Weshalb ich mir eine Kaffeekonversation mit Gott wünsche

Nicht mehr lang und Ostern klopft an die Tür. Ein superbedeutsames Fest für uns Christinnen und Christen. Dann sitzen wir in Gottesdiensten und sollen uns die furchtbaren Leiden von Jesus an Karfreitag, die Hoffnungslosigkeit von so vielen Menschen an Karsamstag und die explosionsartige Freude des Siegs über den Tod an Ostersonntag bewusst machen. Für mich kann ich sagen: Klappt bei mir selten bis nie.

Ich schaffe es mir selten bewusst zu machen, was an diesen Tagen vor vielen Jahren wirklich passiert ist. Woran liegt das?
Vielleicht daran, dass Ostern ein Fest ist, an dem ich meine Familie sehen kann und diese Begegnungen im Vordergrund stehen, anstatt an Tod und Auferstehung zu denken.

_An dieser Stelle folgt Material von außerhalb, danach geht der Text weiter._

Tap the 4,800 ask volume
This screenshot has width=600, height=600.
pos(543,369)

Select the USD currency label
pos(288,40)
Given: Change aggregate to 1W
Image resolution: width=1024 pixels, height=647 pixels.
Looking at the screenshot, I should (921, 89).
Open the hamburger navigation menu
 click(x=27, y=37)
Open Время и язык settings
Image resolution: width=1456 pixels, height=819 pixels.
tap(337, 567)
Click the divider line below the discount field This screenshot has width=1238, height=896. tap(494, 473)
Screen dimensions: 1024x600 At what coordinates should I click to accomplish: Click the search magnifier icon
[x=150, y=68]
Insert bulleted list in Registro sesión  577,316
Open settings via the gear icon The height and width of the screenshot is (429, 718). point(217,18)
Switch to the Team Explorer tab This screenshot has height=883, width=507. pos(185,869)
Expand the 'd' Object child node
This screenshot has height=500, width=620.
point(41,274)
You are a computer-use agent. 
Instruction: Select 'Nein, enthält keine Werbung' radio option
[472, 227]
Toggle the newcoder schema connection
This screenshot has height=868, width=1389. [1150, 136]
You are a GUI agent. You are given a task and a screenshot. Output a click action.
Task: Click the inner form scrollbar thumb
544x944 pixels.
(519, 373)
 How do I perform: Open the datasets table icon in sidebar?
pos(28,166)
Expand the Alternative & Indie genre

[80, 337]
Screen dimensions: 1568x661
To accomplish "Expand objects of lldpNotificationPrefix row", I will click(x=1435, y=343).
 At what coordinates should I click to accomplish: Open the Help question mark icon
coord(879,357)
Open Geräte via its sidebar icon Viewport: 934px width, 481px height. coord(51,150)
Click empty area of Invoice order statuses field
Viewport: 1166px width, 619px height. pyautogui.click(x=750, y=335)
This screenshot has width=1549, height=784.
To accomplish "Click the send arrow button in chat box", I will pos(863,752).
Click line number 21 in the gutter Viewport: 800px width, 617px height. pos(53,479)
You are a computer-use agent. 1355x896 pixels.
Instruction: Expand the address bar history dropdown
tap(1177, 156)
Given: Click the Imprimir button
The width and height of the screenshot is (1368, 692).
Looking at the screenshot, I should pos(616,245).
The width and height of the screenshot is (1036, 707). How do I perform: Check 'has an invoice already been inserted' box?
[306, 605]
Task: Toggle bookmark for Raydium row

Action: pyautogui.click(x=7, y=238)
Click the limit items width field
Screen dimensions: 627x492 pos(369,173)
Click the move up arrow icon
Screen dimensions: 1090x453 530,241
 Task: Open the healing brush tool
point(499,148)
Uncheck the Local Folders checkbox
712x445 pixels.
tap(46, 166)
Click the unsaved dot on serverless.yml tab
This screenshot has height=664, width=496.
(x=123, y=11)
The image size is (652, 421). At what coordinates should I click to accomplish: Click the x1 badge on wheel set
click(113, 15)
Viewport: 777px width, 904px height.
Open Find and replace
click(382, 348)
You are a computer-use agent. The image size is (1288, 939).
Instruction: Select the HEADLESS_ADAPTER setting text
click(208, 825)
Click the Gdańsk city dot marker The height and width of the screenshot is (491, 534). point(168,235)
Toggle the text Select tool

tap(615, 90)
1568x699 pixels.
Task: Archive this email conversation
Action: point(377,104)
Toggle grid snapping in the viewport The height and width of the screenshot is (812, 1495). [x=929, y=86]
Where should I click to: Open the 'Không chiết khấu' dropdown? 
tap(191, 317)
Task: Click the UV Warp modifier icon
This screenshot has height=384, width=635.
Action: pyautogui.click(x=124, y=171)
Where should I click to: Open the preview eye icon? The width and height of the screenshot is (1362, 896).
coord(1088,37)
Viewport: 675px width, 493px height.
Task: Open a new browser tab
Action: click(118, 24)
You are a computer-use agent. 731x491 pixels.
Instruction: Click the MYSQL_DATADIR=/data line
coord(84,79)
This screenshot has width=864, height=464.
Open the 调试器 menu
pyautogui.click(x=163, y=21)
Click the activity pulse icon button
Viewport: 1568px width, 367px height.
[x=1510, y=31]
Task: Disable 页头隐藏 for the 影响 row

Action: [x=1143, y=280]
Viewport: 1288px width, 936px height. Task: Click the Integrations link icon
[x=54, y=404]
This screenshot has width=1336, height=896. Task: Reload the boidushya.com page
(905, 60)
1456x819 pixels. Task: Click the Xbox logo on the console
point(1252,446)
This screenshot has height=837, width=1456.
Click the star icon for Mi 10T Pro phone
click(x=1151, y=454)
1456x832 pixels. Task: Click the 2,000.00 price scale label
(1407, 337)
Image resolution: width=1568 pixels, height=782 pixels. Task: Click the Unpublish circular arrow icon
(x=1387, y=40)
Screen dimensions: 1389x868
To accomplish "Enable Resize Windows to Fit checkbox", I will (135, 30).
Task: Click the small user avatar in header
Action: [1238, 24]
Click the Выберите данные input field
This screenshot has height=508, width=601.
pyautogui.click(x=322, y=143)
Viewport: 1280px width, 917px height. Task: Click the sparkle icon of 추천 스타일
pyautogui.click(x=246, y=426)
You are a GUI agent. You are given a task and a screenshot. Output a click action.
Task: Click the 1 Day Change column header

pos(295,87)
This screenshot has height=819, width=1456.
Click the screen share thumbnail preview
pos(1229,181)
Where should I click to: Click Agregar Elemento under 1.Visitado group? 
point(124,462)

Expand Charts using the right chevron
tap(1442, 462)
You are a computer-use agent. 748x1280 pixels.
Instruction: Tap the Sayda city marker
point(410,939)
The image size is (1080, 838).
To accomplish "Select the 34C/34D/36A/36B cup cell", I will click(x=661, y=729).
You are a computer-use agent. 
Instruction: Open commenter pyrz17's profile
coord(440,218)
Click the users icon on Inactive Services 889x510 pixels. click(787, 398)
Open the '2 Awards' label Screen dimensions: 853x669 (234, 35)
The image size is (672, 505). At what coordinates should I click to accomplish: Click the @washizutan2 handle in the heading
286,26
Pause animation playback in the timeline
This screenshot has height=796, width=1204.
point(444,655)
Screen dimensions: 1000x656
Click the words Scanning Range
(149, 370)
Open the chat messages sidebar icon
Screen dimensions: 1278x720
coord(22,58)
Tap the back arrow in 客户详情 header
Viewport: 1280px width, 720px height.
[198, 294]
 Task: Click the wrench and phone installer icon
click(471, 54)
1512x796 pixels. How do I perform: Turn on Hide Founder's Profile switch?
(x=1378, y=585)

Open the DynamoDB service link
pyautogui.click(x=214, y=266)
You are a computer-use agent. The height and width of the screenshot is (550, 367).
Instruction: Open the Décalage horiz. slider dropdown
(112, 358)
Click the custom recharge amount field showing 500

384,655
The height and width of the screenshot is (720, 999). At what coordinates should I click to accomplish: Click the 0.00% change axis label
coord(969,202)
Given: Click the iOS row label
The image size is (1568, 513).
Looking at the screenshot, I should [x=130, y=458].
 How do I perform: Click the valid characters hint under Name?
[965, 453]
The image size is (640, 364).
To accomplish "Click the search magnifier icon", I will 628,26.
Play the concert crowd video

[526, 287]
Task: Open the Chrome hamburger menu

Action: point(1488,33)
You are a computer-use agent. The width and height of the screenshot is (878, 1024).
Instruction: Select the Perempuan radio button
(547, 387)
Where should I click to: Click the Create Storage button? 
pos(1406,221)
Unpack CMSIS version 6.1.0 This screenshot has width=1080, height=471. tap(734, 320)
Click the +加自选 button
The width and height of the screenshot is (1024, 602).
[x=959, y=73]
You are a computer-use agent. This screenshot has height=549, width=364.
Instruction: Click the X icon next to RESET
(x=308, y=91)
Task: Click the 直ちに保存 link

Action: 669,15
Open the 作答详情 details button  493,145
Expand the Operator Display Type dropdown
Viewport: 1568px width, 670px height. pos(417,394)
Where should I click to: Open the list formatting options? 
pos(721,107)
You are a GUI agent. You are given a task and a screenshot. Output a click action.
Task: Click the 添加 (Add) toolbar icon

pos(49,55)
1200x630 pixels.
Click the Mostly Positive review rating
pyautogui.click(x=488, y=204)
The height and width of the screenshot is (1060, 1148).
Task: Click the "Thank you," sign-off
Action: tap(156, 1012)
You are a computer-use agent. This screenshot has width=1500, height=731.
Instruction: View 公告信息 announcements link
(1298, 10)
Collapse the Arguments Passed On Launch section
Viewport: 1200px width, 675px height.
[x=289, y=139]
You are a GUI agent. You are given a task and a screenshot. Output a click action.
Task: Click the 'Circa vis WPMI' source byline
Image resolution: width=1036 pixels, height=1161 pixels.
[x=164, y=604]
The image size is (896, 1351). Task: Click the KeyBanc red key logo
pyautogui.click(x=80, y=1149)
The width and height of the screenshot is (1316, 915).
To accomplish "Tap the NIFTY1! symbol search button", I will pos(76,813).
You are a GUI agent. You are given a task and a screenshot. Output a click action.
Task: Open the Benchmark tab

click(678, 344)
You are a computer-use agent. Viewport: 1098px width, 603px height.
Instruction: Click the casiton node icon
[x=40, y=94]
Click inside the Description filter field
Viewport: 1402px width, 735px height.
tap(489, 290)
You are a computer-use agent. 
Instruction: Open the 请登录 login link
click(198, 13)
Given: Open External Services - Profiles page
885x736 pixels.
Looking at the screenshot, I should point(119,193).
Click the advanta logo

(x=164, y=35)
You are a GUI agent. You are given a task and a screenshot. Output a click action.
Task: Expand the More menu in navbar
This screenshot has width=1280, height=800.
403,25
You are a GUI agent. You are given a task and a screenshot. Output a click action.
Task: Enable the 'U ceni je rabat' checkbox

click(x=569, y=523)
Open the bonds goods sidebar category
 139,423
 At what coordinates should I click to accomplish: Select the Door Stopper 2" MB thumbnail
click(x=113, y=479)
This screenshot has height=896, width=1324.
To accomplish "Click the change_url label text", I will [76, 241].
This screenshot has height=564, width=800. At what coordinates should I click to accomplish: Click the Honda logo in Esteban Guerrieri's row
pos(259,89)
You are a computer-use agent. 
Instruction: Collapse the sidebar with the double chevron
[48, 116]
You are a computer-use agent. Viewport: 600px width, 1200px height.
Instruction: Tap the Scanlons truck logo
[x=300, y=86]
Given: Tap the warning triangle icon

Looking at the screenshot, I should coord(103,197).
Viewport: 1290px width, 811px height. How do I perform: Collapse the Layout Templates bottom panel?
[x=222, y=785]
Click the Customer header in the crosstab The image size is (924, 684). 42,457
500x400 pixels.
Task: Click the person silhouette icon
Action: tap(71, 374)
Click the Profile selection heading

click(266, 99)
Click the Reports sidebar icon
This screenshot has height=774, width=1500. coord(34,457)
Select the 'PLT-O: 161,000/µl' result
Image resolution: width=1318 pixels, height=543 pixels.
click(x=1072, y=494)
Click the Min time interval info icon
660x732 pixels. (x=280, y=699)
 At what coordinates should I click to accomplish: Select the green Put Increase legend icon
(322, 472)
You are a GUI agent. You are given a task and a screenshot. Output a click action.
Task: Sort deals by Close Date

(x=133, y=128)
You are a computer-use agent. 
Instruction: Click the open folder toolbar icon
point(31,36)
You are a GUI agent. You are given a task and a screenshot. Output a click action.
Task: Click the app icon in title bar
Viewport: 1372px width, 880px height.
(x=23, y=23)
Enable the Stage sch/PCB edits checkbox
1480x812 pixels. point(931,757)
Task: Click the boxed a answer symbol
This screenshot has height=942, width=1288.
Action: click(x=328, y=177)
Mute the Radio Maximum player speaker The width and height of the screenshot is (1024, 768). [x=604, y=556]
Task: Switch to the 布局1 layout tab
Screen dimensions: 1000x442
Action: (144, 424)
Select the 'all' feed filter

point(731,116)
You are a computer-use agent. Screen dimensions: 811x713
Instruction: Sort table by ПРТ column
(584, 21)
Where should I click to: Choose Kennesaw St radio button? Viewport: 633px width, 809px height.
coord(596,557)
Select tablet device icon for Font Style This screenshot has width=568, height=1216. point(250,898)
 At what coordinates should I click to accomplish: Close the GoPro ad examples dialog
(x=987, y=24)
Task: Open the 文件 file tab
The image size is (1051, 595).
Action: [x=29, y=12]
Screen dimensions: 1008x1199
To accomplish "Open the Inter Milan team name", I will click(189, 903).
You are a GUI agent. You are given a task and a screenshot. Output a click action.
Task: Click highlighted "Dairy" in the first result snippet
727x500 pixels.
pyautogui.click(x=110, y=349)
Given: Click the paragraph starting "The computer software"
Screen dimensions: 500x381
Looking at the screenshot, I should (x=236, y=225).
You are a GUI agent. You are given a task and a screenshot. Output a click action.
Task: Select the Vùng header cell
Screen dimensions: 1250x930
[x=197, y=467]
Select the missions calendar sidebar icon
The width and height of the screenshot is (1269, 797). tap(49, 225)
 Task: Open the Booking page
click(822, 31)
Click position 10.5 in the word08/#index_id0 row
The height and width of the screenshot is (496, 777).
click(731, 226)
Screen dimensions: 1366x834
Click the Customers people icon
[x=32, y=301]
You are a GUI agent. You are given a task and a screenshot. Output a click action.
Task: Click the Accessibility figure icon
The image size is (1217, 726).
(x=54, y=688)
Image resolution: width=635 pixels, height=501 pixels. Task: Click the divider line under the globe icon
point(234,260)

Vielleicht liegt es daran, dass für mich Ostern eine Tradition geworden ist und vieles an den Tagen gleich abläuft. Und wie es so oft im Leben ist: Wenn sich Routinen einschleichen, dann wird manches irgendwann zu einem Automatismus ohne wirkliches Nachdenken darüber. Ostern ist für mich vermutlich zu einem Automatismus geworden. Grund genug dieses Fest wieder genauer zu betrachten.

Karfreitag

Es ist normal, dass Jesus irgendwann mal an einem Kreuz hing, da diese Darstellung in jeder Kirche und so gut wie in jedem Gemeinderaum zu finde ist. Irgendwie ist das etwas Normales. Ich frage mich schon seit längerer Zeit, weshalb Jesus so furchtbar grauenhaft gefoltert wurde. Die ‚kurze‘ Antwort darauf ist: Weil Jesus damit für all unsere Sünden bezahlt und den Weg in die Ewigkeit für uns bereitet hat. Diese Antwort reicht mir schon lange nicht mehr aus. Wieso brauchte es so schlimme Qualen, damit wir Menschen zu Gott kommen dürfen? Gott ist doch Gott und für ihn ist alles möglich. Weshalb hat er nicht einen anderen Weg gewählt mit weniger Leid, der dadurch für viele Menschen verständlicher wäre? Und wie kann es sein, dass Jesus bereit war, so schlimm zu leiden? Können Gott und Jesus überhaupt getrennt werden? Sie sind doch Teil der Dreieinigkeit. Wurde Jesus umgebracht und Gott hat darüber getrauert? Oder hat Gott sich selbst umgebracht?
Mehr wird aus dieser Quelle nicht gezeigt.